How to add PostHog to Next.js with GDPR-aware consent

Guides10 min read

Implement PostHog in a Next.js App Router project with c15t, then use a GDPR-aware consent setup that waits for measurement consent before loading analytics.

Analytics code should match the consent model of the site that loads it. A basic PostHog install can be enough for an internal tool, but an EU-facing app may need to stop PostHog from loading until the user grants measurement consent. c15t handles that boundary in Next.js by tying the PostHog script to the measurement consent category.

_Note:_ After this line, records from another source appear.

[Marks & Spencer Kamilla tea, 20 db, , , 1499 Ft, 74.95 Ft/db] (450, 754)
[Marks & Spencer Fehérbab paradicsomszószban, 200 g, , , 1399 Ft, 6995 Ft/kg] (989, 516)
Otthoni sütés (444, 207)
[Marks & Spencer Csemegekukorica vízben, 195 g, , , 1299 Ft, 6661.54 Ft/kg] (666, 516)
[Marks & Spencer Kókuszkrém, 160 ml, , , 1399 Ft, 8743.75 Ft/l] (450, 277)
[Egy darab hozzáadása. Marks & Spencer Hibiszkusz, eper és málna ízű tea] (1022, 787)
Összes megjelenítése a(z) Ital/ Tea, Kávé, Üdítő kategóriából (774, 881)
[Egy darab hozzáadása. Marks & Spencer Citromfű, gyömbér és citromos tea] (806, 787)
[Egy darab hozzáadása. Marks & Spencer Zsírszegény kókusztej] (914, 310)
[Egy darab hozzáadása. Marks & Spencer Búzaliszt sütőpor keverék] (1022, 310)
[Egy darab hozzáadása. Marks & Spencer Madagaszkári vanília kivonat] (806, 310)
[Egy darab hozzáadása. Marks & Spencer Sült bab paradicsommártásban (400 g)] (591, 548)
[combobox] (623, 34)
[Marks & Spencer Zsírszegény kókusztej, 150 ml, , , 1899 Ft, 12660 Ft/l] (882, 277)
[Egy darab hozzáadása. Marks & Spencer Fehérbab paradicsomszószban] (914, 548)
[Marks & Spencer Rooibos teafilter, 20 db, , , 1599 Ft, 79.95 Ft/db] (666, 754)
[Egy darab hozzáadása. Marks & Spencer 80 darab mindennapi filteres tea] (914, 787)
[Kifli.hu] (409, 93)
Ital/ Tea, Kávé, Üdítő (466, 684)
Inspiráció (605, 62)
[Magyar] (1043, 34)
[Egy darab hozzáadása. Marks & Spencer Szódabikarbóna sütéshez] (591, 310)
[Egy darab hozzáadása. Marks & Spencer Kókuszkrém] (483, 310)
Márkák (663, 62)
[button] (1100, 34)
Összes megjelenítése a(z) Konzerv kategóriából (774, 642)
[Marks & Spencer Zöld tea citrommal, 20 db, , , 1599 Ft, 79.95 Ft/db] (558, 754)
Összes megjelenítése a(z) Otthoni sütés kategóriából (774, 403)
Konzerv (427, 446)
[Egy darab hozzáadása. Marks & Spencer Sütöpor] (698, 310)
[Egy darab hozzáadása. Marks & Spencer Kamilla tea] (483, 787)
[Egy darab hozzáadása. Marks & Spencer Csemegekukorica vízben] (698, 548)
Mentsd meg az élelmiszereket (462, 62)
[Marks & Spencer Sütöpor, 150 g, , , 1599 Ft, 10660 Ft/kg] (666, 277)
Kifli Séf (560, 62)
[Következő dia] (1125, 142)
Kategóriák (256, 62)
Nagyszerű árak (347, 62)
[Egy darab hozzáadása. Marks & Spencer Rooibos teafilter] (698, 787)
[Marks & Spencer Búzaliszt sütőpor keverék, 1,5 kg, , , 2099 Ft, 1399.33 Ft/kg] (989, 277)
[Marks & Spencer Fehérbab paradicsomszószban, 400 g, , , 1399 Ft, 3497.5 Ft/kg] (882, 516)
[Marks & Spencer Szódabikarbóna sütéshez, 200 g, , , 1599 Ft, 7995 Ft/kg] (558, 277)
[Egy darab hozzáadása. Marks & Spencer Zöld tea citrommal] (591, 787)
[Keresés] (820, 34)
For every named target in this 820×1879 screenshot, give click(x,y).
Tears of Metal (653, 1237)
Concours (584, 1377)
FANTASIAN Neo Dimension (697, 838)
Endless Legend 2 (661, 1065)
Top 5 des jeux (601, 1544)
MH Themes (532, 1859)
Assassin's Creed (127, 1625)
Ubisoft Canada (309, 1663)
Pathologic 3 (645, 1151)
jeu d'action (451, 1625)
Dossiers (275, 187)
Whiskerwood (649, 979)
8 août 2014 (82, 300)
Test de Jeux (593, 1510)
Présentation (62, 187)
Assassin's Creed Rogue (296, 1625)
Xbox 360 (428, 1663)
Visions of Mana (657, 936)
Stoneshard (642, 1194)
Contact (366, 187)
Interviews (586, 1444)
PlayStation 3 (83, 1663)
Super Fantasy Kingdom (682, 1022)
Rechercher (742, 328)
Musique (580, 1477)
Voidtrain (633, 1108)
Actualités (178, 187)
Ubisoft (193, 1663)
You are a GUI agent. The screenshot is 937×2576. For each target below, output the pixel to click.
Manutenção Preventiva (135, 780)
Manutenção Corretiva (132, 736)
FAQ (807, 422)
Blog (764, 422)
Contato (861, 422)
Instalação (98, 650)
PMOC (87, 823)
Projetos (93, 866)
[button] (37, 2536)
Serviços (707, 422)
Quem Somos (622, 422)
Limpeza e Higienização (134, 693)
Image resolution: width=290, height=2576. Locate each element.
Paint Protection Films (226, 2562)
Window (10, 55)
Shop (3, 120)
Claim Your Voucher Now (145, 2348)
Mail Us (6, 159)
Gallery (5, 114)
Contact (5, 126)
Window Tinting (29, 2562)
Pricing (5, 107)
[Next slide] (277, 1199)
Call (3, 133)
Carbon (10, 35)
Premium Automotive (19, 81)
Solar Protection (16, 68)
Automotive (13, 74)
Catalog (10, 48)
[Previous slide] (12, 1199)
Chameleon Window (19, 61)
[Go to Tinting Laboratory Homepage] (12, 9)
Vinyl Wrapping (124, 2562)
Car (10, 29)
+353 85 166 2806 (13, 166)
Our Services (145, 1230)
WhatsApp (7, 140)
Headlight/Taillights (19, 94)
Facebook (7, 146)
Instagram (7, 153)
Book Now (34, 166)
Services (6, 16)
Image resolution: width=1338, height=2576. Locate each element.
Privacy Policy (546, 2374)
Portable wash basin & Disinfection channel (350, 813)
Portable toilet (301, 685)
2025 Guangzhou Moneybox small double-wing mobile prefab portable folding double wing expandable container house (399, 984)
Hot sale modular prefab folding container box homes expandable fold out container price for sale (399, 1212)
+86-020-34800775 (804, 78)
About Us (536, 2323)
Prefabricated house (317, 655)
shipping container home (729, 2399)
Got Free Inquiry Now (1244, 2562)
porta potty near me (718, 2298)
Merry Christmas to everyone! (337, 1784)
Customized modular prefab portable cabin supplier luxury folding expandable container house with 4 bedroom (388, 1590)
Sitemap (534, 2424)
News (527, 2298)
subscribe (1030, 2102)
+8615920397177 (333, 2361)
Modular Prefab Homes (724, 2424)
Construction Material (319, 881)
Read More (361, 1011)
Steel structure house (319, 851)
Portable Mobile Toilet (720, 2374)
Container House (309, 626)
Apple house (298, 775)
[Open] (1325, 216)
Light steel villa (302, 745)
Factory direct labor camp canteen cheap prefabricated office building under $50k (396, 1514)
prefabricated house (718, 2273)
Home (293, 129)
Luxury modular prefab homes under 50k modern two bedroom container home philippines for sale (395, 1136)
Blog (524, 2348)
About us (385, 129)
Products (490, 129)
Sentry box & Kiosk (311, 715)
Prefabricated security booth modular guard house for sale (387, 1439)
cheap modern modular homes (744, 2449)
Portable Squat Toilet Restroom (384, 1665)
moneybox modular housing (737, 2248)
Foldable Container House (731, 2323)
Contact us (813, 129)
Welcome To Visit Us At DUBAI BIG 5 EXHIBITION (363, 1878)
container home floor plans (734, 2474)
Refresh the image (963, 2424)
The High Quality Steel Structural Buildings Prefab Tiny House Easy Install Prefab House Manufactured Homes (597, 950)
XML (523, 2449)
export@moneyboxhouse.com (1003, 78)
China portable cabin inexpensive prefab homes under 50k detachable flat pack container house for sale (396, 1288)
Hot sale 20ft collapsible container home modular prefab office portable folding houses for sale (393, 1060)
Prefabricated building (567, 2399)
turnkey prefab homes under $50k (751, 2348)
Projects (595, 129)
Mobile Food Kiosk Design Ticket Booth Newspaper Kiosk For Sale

This guide uses the c15t PostHog script helper first. That path keeps PostHog loading, consent updates, revocation, and script removal in one place. It also gives you a stricter EU configuration with region: 'eu' and loadMode: 'after-consent'.

This article gives implementation and legal information, not legal advice. Ask counsel to review the consent copy, privacy notice, PostHog settings, and regional behavior before release.

What you will build

By the end, you can:

  • Install c15t in a Next.js App Router project.
  • Register PostHog through @c15t/scripts/posthog.
  • Keep PostHog out of the page until measurement consent is granted.
  • Track client events without throwing before PostHog loads.
  • Explain what happens when measurement consent is withdrawn.
  • Decide when cookieless PostHog tracking is a better fit.
  • Explain why EU analytics setups often need a stricter consent design.

How the consent lifecycle works

The strict setup has one rule: PostHog does not load until the user grants measurement consent.

text
User visits ↓ c15t initializes ↓ Consent given for measurement? ├─ No → PostHog never loads └─ Yes → c15t injects PostHog → events start flowing

Your app should not call posthog.init() directly in this model. c15t owns the script lifecycle.

ts
// ❌ Loads PostHog immediately, outside the c15t script lifecycle. posthog.init(process.env.NEXT_PUBLIC_POSTHOG_KEY!, { api_host: 'https://eu.i.posthog.com', });

Register PostHog as a c15t script instead.

ts
// ✅ c15t loads PostHog only after measurement consent. const scripts = [ posthog({ id: process.env.NEXT_PUBLIC_POSTHOG_KEY!, region: 'eu', loadMode: 'after-consent', }), ];

That difference matters. A direct posthog.init() can create a script request before c15t has a chance to evaluate consent. The c15t helper waits for the consent state first.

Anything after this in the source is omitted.